Dataset records
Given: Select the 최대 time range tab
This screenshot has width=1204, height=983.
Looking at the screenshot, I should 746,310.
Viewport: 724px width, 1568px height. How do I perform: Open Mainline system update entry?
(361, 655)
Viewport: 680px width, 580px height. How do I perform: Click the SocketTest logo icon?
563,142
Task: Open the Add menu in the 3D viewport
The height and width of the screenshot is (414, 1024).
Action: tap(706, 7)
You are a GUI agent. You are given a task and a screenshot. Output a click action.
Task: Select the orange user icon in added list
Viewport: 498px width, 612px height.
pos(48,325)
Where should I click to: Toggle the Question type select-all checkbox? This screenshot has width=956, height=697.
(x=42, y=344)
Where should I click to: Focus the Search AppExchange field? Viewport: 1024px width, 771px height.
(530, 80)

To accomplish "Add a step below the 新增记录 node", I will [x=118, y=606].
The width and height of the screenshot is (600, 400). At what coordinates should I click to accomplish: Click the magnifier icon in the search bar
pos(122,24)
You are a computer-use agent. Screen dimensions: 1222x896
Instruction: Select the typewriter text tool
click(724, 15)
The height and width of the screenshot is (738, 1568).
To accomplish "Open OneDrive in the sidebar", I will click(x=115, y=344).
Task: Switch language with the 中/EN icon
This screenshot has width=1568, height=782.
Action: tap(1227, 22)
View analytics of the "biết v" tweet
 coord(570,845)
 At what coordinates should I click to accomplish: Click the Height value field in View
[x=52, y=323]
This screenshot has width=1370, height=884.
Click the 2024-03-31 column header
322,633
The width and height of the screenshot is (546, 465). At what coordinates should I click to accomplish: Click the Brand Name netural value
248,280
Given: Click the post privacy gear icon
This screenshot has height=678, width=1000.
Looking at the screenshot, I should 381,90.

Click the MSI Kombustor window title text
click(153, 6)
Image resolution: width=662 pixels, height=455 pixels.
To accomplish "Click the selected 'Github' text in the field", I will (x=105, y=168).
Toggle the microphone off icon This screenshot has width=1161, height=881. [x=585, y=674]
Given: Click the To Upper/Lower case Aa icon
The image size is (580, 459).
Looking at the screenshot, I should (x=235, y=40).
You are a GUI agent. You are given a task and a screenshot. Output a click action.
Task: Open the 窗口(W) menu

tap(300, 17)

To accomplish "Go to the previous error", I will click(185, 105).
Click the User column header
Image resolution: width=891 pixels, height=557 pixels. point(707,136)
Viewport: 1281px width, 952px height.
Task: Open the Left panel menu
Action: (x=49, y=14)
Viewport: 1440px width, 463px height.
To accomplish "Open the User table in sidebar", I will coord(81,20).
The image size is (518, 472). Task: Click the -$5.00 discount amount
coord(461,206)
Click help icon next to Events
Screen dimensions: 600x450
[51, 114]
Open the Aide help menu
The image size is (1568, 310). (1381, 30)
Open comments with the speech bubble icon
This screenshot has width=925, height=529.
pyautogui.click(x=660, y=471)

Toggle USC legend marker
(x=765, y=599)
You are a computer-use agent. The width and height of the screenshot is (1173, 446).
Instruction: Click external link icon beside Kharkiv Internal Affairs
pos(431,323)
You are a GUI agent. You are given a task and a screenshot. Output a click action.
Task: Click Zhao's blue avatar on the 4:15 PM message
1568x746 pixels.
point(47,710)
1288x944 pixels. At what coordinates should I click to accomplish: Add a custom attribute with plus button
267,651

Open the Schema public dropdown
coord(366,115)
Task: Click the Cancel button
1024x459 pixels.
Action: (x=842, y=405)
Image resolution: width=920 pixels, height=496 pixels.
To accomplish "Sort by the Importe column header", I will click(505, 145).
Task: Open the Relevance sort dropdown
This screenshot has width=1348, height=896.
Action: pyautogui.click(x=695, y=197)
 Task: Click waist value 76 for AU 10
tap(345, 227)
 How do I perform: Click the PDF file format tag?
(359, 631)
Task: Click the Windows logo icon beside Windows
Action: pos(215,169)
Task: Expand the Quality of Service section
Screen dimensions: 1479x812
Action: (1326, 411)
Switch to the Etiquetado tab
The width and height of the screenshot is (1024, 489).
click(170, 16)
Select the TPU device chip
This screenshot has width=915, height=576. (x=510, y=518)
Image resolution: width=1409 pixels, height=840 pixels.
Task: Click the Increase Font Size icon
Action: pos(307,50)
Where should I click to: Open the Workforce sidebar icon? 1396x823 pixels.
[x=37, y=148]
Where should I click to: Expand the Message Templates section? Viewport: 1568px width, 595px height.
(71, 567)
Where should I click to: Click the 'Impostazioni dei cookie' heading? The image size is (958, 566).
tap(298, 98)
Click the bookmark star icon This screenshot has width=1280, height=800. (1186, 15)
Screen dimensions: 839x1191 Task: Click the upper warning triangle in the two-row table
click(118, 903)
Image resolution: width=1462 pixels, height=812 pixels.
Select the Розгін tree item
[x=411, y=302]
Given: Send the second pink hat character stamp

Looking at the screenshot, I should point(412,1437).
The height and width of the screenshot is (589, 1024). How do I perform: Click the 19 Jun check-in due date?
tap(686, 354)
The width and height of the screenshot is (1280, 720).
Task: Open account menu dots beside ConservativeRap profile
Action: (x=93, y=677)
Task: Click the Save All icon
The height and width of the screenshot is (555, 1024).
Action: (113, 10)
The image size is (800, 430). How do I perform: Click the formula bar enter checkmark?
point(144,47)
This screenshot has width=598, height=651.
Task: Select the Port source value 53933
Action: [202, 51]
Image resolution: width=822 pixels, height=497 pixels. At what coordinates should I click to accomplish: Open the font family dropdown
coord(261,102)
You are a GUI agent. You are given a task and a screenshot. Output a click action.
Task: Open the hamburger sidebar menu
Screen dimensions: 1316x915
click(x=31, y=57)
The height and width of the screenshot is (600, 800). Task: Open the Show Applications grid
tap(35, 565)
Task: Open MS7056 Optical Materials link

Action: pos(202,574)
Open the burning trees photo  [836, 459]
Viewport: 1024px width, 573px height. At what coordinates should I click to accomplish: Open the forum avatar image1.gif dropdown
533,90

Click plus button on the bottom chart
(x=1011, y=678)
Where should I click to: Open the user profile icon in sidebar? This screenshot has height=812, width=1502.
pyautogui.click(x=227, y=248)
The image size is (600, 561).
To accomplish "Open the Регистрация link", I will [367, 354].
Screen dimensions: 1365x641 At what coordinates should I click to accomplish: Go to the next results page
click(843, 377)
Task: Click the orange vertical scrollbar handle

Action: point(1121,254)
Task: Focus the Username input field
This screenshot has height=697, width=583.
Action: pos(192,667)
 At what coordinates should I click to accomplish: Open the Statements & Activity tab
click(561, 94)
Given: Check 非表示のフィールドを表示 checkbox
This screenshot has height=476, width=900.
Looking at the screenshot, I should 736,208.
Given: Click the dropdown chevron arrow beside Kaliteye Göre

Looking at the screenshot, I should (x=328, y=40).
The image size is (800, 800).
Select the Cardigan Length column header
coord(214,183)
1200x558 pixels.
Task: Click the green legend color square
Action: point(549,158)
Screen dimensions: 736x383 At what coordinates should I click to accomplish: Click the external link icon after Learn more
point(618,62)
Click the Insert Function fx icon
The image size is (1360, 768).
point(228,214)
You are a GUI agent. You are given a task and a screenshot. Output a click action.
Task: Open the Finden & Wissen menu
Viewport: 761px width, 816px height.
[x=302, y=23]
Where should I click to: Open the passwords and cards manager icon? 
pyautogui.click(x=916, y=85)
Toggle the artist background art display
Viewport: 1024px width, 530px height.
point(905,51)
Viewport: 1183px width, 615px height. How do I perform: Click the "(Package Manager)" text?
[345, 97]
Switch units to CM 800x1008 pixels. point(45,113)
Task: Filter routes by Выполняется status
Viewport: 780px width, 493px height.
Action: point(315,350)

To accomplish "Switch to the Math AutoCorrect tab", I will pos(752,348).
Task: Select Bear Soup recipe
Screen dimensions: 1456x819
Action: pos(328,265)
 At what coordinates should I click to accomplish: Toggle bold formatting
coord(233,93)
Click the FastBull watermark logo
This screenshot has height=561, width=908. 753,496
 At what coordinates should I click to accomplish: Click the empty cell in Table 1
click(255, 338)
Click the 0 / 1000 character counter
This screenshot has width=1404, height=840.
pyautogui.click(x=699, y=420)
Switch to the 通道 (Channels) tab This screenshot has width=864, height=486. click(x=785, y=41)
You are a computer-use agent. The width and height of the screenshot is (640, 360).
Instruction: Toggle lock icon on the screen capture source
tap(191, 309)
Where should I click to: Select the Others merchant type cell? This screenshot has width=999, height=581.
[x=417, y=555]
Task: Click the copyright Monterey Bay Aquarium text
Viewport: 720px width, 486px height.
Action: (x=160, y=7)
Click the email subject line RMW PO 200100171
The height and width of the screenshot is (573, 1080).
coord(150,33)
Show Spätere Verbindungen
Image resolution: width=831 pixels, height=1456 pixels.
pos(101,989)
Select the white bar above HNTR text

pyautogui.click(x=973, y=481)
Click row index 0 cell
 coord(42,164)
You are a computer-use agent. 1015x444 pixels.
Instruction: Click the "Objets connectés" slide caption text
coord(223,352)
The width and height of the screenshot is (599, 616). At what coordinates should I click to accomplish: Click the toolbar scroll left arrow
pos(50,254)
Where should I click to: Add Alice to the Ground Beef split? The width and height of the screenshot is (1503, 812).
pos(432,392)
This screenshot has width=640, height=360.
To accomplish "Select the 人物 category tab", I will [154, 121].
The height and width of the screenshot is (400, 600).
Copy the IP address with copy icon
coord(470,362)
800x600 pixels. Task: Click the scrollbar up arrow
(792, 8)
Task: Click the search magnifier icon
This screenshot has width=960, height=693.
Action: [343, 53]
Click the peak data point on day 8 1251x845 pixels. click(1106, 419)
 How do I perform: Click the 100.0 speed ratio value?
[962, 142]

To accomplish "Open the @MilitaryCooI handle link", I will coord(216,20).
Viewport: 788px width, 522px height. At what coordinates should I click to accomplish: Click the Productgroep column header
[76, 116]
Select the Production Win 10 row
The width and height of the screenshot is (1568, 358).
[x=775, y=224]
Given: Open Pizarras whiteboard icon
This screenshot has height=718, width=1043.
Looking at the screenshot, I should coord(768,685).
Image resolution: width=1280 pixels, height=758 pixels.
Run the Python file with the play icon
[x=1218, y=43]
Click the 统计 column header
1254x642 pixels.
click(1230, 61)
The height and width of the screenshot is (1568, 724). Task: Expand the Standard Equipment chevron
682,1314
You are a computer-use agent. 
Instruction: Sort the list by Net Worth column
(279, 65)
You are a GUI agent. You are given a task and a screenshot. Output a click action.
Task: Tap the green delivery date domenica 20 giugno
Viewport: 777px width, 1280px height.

• _What is required_
For the word "will", show every line of the entries that holds it.

• _Exercise solution_
To accomplish "Add a step below the 新增记录 node", I will [x=118, y=606].
To accomplish "Open OneDrive in the sidebar", I will click(x=115, y=344).
To accomplish "Click the selected 'Github' text in the field", I will (x=105, y=168).
To accomplish "Go to the previous error", I will click(185, 105).
To accomplish "Open the User table in sidebar", I will coord(81,20).
To accomplish "Sort by the Importe column header", I will click(505, 145).
To accomplish "Open the Регистрация link", I will [367, 354].
To accomplish "Switch to the Math AutoCorrect tab", I will pos(752,348).
To accomplish "Select the 人物 category tab", I will [154, 121].
To accomplish "Open the @MilitaryCooI handle link", I will coord(216,20).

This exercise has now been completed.